Combat has lost so much depth. And never had much in fact to begin with.
Like elements nearly didn't matter. And then were removed.
Balance is poison for fun.
I really don’t know why I apparently have to defend the use of hyperbole, it was exceedingly obvious what I meant by that comment and so it doesn’t detract from anything, as was pointed out it’s just another way of saying “much much easier”
Ren button counting means nothing when it comes to job difficulty, forgive me if I don’t fully trust how you “feel” on a job after previous incidents on the healer forums, WAR is universally considered by far the easiest tank, arguing on the necessity of hyperbole in a statement doesn’t change you know that’s exactly what that comment was meant to evoke
Tbf, unless we're talking about 1.x here, elements truly have never mattered; it just made it so --for one whole... patch-- Foe Requiem buffed only BLM and WHM, instead of affecting SMN or SCH.
Yes and no.
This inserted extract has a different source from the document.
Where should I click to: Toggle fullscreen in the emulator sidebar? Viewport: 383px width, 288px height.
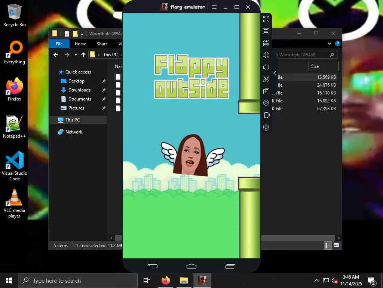tap(266, 19)
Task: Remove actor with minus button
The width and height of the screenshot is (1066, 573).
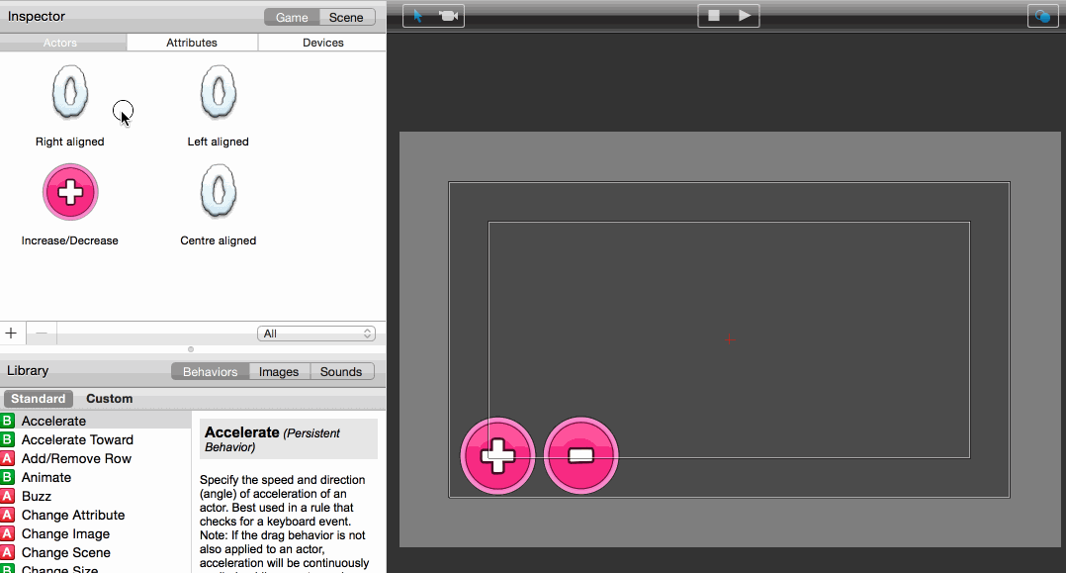Action: pos(42,334)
Targeting overly narrow parity (e.g., between ability X on Job A and the nearest analog on Job B) tends to constrain things so tightly that fun is often lost in the process, but balance itself does not degrade nor harm fun.Quote:
Balance is poison for fun.
Heck, the ability to have fun amid difficult content typically relies largely on balance, else you end up replacing "Normal, Savage, Ultimate" with the likes of simply "SMN, RDM, BLM", where all but one job per role just functions as intentional self-sabotage / bonus challenge at best. Such works in a single-player game, but rarely in a multiplayer one, as the difficulty setting would then be a composite of each person's difficulty modifiers (7 out of 8 of whom each player has no control over).
Which will have all of... what... difference in gameplay?
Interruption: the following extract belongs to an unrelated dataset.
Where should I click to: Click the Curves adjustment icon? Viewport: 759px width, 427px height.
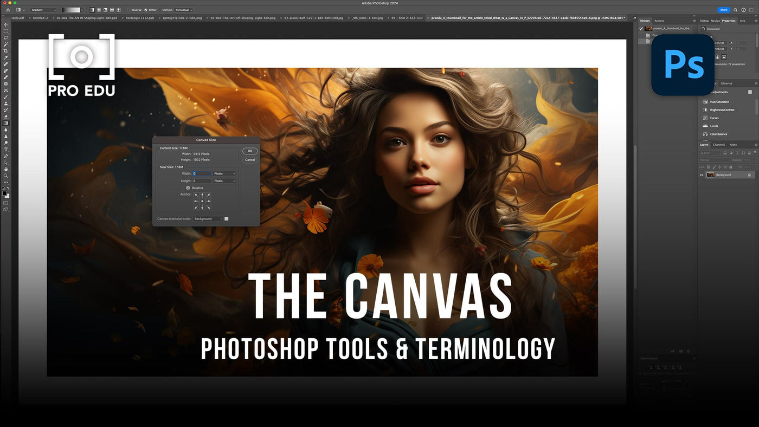(x=705, y=118)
Look, I agree with you that gameplay has devolved over recent expansions. I'll agree it never had much depth to begin with. I agree that it should be capable of more. But let's not pretend that a bizarre on-paper descriptor actually comes through in gameplay.
Having elements "matter" in 1.x just meant that you picked between 6 different identical actions each based on the enemy type, meaning that it took 12 buttons just to support the simple filler + single DoT gameplay that healers have now.
The extent of having elements "matter" at the very start of ARR just meant that Bard could not interact with SMN or SCH, meaning that in a quarter of all compositions, Foe Requiem was useless, and in three-quarters of composition it was half-useless.
Unless you specifically add mechanics to differentiate it, "poison" is just a DoT. Unless you specifically add mechanics to compliment it, "evasion" is just passive RNG-based mitigation.
"Differentiation" on paper does not necessarily, or even typically, cause difference in practice/gameplay.
Does the game still use Pierce, Blunt and Slashing damage types in the calculation?
Was there not some bosses who took more or less damage depending on the weapon type?
They still exist, they just don't come up very often (or at all in new encounters).
T2 has examples of resistance to all physical damage types, and BLM can for instance benefit from BLU's Condensed Libra.
If it's not expressly conveyed via a buff or debuff, there's probably no difference (unless we're talking BLU again, in the Carnivale enemies have elemental affinities).
Does no one else see the typo in his graphic?